§ **What you have to do**: Whenever a line below holds the word "pencil", copy that line.

(Dataset records)
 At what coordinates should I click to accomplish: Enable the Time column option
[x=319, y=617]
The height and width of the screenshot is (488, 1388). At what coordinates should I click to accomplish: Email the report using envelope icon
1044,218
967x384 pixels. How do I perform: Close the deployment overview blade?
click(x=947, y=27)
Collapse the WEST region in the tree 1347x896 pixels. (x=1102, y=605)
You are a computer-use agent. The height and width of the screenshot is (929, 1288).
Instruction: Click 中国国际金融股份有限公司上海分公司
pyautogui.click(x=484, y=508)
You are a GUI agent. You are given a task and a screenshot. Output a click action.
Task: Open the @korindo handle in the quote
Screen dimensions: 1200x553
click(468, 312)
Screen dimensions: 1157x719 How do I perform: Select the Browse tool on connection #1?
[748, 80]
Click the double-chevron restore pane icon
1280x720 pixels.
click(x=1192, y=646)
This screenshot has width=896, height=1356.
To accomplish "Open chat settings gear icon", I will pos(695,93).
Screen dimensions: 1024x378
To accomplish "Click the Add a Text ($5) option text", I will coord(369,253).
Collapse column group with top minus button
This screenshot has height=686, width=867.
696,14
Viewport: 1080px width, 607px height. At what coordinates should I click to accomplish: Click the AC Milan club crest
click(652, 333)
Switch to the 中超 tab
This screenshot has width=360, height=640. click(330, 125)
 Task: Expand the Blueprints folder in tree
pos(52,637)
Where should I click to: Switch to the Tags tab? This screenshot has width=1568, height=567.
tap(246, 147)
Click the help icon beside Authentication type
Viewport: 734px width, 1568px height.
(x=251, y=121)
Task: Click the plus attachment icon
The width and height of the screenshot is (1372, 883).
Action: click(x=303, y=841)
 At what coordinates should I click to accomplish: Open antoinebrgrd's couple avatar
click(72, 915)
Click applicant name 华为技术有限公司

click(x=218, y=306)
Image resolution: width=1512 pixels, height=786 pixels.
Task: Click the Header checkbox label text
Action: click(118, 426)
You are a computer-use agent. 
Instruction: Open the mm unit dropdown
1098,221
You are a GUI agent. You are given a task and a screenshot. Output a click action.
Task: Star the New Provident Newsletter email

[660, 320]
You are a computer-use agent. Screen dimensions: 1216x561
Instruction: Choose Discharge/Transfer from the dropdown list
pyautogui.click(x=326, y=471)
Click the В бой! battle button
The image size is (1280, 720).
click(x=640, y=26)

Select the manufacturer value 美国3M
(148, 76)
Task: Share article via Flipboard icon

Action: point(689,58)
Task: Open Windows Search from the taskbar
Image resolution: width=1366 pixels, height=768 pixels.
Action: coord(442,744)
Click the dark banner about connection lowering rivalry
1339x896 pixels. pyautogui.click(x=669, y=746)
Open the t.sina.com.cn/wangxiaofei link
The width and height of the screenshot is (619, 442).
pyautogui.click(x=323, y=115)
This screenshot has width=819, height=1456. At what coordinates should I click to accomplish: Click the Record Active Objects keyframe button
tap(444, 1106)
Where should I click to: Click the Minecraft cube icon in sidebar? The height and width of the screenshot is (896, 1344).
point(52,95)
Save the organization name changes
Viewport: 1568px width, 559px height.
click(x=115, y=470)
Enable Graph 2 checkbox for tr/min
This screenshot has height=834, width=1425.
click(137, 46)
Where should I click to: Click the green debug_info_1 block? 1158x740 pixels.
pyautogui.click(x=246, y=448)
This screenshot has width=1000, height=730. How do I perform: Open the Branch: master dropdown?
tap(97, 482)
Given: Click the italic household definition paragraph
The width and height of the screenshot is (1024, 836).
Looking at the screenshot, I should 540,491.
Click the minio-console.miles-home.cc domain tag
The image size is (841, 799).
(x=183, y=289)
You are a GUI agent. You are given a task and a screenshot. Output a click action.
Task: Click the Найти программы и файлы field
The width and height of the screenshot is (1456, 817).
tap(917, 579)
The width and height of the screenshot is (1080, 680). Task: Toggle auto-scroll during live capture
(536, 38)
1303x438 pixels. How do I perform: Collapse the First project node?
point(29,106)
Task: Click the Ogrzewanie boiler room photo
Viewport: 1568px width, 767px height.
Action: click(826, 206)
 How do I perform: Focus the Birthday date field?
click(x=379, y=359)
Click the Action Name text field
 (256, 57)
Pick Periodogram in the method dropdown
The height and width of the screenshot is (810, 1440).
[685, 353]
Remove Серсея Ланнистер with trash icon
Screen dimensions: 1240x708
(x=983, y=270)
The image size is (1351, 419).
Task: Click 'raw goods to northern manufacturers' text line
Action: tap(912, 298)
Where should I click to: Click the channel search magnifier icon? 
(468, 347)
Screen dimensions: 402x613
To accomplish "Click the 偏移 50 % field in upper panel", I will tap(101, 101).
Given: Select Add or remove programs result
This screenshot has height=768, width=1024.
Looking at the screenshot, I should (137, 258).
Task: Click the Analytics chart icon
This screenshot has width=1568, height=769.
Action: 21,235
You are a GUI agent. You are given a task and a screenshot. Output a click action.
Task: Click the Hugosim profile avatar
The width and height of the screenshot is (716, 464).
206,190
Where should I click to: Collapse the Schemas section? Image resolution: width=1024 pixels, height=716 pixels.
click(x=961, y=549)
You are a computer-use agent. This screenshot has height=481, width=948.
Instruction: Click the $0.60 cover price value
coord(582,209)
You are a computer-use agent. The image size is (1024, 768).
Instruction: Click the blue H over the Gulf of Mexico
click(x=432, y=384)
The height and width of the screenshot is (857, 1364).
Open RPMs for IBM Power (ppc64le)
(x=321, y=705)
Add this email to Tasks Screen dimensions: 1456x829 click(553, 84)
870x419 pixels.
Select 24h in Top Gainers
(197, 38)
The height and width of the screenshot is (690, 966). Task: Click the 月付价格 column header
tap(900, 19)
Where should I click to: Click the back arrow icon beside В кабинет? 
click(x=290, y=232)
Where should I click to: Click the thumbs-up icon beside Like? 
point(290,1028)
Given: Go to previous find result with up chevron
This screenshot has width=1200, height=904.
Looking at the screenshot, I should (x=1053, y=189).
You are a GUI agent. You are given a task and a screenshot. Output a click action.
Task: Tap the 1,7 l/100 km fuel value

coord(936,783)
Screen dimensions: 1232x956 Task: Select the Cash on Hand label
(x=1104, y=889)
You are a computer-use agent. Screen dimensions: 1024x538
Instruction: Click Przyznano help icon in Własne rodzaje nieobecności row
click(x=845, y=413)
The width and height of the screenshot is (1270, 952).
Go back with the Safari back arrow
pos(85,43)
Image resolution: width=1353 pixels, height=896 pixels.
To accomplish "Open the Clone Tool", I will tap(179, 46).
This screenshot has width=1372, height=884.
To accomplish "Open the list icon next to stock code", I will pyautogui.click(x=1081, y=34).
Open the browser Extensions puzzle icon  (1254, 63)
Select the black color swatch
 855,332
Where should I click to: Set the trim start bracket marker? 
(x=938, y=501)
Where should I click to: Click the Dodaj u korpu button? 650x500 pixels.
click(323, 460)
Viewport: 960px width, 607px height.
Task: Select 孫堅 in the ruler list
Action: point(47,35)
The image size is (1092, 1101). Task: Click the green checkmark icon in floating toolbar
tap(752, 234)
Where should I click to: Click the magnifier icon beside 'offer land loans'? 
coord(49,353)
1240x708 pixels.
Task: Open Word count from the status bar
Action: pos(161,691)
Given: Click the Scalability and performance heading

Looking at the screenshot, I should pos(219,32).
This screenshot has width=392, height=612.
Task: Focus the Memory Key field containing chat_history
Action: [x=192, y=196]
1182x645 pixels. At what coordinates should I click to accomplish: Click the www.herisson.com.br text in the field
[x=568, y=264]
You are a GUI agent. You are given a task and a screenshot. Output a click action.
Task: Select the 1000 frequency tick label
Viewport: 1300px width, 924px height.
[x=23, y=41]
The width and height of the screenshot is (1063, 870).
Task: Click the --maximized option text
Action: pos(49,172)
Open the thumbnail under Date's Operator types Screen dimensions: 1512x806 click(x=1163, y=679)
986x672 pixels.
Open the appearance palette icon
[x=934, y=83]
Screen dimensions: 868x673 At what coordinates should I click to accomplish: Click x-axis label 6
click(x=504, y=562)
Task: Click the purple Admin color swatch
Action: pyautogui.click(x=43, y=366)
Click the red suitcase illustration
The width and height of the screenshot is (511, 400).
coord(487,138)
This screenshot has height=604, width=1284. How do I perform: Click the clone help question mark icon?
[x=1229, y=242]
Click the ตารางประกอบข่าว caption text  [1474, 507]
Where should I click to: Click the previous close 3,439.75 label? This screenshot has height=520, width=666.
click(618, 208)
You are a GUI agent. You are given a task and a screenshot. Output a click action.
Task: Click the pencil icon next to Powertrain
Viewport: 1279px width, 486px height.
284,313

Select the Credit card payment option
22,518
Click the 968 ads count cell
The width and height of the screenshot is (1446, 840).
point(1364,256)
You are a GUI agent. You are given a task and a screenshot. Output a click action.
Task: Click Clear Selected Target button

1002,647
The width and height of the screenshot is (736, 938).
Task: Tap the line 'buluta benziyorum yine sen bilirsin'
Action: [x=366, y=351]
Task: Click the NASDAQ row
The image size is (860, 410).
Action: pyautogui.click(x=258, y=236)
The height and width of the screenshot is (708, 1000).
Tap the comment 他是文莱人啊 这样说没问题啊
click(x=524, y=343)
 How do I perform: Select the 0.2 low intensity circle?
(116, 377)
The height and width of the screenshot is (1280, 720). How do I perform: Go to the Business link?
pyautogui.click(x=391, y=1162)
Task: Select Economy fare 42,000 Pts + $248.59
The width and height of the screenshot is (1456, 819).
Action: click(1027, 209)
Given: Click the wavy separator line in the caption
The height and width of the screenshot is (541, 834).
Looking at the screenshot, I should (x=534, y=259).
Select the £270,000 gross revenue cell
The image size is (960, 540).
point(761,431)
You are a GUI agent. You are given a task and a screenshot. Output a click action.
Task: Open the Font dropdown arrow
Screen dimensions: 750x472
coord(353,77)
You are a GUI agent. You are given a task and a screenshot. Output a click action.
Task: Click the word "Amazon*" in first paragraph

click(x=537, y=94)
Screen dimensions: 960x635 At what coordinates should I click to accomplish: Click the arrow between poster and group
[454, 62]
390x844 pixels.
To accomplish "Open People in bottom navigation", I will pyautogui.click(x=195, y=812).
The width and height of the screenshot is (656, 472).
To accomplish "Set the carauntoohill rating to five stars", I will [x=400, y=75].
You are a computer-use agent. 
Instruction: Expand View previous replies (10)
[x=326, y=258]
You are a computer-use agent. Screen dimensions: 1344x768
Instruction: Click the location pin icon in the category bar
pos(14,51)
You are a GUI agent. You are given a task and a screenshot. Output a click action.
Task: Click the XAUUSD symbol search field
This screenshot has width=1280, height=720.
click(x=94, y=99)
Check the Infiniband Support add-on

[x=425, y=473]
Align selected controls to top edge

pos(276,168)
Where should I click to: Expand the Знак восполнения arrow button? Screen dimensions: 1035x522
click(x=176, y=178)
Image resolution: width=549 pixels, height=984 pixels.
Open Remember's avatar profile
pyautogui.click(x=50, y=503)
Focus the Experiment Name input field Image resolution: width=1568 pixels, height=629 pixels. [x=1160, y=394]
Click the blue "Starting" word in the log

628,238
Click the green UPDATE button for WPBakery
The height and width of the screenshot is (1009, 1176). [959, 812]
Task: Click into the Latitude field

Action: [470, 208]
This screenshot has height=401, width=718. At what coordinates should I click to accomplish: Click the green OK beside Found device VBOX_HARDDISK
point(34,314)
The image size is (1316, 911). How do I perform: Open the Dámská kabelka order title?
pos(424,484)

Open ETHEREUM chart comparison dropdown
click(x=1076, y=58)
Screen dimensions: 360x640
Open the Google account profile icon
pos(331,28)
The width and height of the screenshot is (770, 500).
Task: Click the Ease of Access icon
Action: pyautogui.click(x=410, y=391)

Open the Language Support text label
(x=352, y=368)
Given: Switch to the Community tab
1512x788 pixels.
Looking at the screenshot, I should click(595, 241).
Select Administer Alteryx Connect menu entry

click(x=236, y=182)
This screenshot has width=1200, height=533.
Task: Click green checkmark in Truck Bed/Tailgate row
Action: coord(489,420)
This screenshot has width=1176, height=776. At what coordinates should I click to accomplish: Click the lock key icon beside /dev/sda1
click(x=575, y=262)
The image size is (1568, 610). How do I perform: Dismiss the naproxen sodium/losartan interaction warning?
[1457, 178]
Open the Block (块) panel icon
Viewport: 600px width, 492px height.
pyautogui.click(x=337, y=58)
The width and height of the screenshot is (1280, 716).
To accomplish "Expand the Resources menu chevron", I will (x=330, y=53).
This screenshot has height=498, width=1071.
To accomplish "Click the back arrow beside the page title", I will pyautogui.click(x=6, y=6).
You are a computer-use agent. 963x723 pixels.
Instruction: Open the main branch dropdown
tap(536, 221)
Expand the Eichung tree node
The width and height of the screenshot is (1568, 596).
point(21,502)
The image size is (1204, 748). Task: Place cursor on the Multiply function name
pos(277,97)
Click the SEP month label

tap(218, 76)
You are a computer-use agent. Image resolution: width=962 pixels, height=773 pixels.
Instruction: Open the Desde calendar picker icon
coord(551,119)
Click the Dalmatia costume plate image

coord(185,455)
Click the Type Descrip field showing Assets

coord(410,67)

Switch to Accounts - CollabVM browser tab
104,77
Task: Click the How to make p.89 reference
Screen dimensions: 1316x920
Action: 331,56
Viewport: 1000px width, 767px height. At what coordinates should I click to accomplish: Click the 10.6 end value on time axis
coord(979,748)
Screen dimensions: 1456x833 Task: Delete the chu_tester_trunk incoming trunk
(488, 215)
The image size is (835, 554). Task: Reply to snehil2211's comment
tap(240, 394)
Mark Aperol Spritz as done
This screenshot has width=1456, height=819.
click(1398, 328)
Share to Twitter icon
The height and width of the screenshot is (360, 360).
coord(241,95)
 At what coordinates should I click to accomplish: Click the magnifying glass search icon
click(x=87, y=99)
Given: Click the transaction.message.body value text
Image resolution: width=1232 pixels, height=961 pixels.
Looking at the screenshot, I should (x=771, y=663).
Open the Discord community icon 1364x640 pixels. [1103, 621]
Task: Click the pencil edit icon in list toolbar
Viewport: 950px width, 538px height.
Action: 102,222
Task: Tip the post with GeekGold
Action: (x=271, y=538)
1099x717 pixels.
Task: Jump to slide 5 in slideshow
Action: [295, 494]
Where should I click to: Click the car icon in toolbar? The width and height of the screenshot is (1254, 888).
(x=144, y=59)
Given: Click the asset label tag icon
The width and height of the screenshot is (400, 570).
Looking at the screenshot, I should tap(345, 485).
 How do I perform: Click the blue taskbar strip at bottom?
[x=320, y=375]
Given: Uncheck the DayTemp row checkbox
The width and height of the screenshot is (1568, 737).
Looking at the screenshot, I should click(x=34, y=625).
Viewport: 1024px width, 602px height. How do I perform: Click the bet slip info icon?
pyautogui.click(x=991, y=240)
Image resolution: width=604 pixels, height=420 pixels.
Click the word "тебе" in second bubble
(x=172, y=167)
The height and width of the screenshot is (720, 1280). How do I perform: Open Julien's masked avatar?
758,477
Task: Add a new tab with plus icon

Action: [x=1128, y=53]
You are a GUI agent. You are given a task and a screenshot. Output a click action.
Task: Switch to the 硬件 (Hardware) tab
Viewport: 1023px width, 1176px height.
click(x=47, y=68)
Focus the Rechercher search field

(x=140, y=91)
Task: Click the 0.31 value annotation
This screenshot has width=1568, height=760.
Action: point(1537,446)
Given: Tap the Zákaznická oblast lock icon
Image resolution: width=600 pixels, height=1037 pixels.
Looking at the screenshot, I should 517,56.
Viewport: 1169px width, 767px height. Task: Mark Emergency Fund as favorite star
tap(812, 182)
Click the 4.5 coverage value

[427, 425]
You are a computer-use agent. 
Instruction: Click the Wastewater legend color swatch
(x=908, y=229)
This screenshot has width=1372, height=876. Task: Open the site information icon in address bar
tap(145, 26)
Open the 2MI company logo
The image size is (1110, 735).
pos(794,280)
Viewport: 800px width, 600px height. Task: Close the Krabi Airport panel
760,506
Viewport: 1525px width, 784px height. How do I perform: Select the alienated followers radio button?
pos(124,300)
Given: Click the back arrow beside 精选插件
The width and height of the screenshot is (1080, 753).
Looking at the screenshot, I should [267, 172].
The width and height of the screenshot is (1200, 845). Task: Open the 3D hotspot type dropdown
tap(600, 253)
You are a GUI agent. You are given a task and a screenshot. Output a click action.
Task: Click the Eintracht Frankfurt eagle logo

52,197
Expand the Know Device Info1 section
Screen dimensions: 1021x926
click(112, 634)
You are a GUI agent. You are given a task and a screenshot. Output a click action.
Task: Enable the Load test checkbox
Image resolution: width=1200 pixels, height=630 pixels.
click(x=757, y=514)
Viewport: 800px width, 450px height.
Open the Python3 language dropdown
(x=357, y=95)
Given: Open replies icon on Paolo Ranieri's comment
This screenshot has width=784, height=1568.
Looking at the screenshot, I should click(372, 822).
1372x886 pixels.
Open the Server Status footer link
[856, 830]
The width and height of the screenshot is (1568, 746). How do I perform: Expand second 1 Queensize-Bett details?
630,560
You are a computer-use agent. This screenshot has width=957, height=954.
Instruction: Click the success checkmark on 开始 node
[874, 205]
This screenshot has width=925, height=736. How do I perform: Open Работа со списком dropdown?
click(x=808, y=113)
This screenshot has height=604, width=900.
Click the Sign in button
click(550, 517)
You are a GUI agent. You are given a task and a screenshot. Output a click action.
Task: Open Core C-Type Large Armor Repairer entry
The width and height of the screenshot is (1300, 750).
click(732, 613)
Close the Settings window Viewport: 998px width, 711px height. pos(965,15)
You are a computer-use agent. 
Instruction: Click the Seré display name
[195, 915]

§ **Exercise solution**:
Task: Click the pencil icon next to Powertrain
Task: Click the pencil edit icon in list toolbar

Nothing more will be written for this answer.